Sono 100 le operazioni di private equity concluse nel 2016, secondo quanto riportato dal Private Equity Monitor. Nonostante la leggera flessione rispetto alle 108 chiuse nel 2015, il biennio vede consolidarsi il segmento del Private Equity italiano che, dopo anni di scarsa attività, torna ai livelli pre-crisi.

Private equity italiano

Circa il 50% dell’attività di investimento è stato raccolto da 23 degli 85 operatori attivi in Italia, considerando sia i Lead che i Co-investors. Gli investitori esteri ricoprono un ruolo fondamentale essendo state oltre il 54% le operazioni concluse da fondi non domestici. I fondi di private equity e di venture capital nel 2016 hanno aumentato gli investimenti in Italia del 77% rispetto all’anno precedente (superando per la prima volta gli 8 miliardi di euro), mentre i fondi di private debt hanno impiegato 378 milioni (con una crescita dell’87% rispetto al 2015).

Nel 2016 si riconferma la preferenza degli operatori di settore per deal con modalità di investimento Buy out, concentrati in società target dalle medie dimensioni, sia per revenues che per numero di dipendenti, e con un volume di ricavi mediano pari a 39,8 milioni di euro. Le imprese private e familiari continuano a rappresentare una fonte di investimento. A fronte delle minori cessioni di rami d’azienda di imprese italiane (8% nel 2016 vs. 13% nel 2015) si registrano cessioni di rami d’azienda di imprese straniere.

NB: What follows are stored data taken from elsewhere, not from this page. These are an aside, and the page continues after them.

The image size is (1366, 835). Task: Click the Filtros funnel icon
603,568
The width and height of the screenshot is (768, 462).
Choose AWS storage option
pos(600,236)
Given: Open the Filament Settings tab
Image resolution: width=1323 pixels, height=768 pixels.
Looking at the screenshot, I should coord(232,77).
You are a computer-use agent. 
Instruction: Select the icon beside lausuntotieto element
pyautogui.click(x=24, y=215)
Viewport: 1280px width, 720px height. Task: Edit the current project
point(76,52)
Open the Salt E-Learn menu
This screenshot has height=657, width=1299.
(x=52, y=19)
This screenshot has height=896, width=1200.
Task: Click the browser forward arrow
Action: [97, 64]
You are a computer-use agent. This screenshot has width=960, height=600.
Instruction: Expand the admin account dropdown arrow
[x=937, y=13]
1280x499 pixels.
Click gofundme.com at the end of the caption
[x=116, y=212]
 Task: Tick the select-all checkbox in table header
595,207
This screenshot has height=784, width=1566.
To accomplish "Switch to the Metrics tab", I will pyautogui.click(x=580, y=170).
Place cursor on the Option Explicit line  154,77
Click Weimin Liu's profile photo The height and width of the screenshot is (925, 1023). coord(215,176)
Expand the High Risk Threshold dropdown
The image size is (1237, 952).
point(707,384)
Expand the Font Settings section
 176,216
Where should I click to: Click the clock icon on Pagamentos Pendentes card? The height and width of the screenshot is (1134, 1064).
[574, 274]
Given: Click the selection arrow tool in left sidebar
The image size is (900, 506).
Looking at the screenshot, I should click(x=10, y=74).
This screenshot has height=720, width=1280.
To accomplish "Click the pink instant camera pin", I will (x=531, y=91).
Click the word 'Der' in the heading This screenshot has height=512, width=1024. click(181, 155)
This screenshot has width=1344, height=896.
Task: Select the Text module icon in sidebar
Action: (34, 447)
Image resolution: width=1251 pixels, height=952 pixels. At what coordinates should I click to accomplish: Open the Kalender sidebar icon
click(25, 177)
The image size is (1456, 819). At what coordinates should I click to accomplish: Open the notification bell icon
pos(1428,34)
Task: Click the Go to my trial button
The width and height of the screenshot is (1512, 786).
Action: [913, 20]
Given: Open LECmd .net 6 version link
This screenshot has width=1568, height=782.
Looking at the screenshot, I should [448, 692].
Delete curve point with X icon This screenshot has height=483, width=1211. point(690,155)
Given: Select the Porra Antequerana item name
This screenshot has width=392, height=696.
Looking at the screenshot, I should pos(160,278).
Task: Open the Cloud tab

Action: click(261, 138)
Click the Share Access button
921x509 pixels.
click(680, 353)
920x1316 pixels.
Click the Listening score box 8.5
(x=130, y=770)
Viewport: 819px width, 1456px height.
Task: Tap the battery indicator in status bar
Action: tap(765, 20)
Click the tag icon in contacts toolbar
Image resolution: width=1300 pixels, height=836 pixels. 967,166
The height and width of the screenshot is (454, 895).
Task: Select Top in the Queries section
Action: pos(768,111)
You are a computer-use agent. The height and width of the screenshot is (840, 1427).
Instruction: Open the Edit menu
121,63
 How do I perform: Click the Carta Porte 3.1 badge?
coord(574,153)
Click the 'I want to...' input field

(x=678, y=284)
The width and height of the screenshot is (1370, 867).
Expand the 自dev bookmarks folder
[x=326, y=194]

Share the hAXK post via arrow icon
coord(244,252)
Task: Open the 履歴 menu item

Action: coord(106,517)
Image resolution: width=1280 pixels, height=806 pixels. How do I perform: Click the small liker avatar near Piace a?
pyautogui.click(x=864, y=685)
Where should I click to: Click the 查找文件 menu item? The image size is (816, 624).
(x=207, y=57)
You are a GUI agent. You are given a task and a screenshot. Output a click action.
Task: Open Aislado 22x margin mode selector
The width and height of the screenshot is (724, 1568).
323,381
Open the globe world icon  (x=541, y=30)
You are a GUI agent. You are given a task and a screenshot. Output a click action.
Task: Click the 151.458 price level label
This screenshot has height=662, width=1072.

Le operazioni del 2016 si sono concentrate principalmente nel ramo dei prodotti per l’industria (27%), nel segmento dei beni al consumo (14%) e nel settore alimentare (10%). Questi tre comparti rappresentano oltre il 50% del mercato. Il 69% degli investimenti si è concentrato su imprese con fatturato minore di 60 milioni di euro, mentre i deal su aziende di grandi dimensioni si attestano intorno all’8%.

Nel 2016, il valore riconosciuto dagli investitori alle società target in operazioni di minoranza si attesta a 8,9x, complice il forte posizionamento delle aziende italiane target quali, ad esempio, Moncler e Mutti, per ruolo di leadership sul segmento e per brand awareness.